Start of The records
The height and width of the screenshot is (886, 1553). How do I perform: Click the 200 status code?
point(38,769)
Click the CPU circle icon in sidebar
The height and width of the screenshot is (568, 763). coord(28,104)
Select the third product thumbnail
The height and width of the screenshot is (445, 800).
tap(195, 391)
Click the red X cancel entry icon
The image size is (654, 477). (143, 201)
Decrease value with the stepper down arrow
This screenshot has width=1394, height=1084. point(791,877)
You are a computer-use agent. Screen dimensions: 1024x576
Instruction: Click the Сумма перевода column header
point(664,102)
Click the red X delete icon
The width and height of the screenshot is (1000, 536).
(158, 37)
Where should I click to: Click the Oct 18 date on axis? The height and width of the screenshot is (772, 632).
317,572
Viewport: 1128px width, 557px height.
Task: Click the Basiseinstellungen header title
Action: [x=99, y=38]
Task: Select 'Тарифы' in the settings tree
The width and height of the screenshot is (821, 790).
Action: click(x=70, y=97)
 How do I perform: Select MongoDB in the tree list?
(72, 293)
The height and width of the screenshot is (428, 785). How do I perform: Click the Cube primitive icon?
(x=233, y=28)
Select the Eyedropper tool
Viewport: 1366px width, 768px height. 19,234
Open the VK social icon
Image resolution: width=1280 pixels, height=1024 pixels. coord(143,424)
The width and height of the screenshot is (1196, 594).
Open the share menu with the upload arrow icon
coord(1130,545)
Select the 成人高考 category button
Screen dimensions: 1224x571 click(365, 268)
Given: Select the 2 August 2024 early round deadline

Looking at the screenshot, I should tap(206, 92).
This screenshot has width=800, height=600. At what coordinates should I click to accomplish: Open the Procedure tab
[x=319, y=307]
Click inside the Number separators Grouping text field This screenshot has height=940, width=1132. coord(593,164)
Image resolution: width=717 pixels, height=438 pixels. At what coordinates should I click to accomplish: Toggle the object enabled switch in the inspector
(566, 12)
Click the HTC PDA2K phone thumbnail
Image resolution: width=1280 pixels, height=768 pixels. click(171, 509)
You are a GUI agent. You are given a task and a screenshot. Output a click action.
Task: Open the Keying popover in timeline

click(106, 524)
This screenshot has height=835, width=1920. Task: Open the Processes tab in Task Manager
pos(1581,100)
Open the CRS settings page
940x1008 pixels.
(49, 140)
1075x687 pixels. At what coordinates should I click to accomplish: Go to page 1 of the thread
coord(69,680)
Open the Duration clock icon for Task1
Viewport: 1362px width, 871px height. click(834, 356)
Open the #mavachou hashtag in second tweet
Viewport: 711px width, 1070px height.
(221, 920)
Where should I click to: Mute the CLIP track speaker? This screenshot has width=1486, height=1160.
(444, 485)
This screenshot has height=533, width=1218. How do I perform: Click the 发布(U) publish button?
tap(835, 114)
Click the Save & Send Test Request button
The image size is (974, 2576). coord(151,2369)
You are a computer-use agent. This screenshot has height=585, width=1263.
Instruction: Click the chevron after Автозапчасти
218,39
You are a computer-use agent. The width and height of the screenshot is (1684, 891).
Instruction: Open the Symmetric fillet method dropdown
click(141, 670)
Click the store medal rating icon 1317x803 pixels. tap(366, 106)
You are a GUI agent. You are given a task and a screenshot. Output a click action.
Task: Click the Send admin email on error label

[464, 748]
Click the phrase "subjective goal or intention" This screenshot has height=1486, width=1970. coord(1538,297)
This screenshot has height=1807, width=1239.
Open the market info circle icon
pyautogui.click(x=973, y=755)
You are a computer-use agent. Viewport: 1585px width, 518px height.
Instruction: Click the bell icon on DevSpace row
End of The records
▸ Exercise
Return the records exactly, every line included.

▸ Answer to the exercise
The height and width of the screenshot is (886, 1553). How do I perform: Click the 200 status code?
point(38,769)
Click the CPU circle icon in sidebar
The height and width of the screenshot is (568, 763). coord(28,104)
Select the third product thumbnail
The height and width of the screenshot is (445, 800).
tap(195, 391)
Click the red X cancel entry icon
The image size is (654, 477). (143, 201)
Decrease value with the stepper down arrow
This screenshot has width=1394, height=1084. point(791,877)
You are a computer-use agent. Screen dimensions: 1024x576
Instruction: Click the Сумма перевода column header
point(664,102)
Click the red X delete icon
The width and height of the screenshot is (1000, 536).
(158, 37)
Where should I click to: Click the Oct 18 date on axis? The height and width of the screenshot is (772, 632).
317,572
Viewport: 1128px width, 557px height.
Task: Click the Basiseinstellungen header title
Action: [x=99, y=38]
Task: Select 'Тарифы' in the settings tree
The width and height of the screenshot is (821, 790).
Action: click(x=70, y=97)
 How do I perform: Select MongoDB in the tree list?
(72, 293)
The height and width of the screenshot is (428, 785). How do I perform: Click the Cube primitive icon?
(x=233, y=28)
Select the Eyedropper tool
Viewport: 1366px width, 768px height. 19,234
Open the VK social icon
Image resolution: width=1280 pixels, height=1024 pixels. coord(143,424)
The width and height of the screenshot is (1196, 594).
Open the share menu with the upload arrow icon
coord(1130,545)
Select the 成人高考 category button
Screen dimensions: 1224x571 click(365, 268)
Given: Select the 2 August 2024 early round deadline

Looking at the screenshot, I should tap(206, 92).
This screenshot has width=800, height=600. At what coordinates should I click to accomplish: Open the Procedure tab
[x=319, y=307]
Click inside the Number separators Grouping text field This screenshot has height=940, width=1132. coord(593,164)
Image resolution: width=717 pixels, height=438 pixels. At what coordinates should I click to accomplish: Toggle the object enabled switch in the inspector
(566, 12)
Click the HTC PDA2K phone thumbnail
Image resolution: width=1280 pixels, height=768 pixels. click(171, 509)
You are a GUI agent. You are given a task and a screenshot. Output a click action.
Task: Open the Keying popover in timeline

click(106, 524)
This screenshot has height=835, width=1920. Task: Open the Processes tab in Task Manager
pos(1581,100)
Open the CRS settings page
940x1008 pixels.
(49, 140)
1075x687 pixels. At what coordinates should I click to accomplish: Go to page 1 of the thread
coord(69,680)
Open the Duration clock icon for Task1
Viewport: 1362px width, 871px height. click(834, 356)
Open the #mavachou hashtag in second tweet
Viewport: 711px width, 1070px height.
(221, 920)
Where should I click to: Mute the CLIP track speaker? This screenshot has width=1486, height=1160.
(444, 485)
This screenshot has height=533, width=1218. How do I perform: Click the 发布(U) publish button?
tap(835, 114)
Click the Save & Send Test Request button
The image size is (974, 2576). coord(151,2369)
You are a computer-use agent. This screenshot has height=585, width=1263.
Instruction: Click the chevron after Автозапчасти
218,39
You are a computer-use agent. The width and height of the screenshot is (1684, 891).
Instruction: Open the Symmetric fillet method dropdown
click(141, 670)
Click the store medal rating icon 1317x803 pixels. tap(366, 106)
You are a GUI agent. You are given a task and a screenshot. Output a click action.
Task: Click the Send admin email on error label

[464, 748]
Click the phrase "subjective goal or intention" This screenshot has height=1486, width=1970. coord(1538,297)
This screenshot has height=1807, width=1239.
Open the market info circle icon
pyautogui.click(x=973, y=755)
You are a computer-use agent. Viewport: 1585px width, 518px height.
Instruction: Click the bell icon on DevSpace row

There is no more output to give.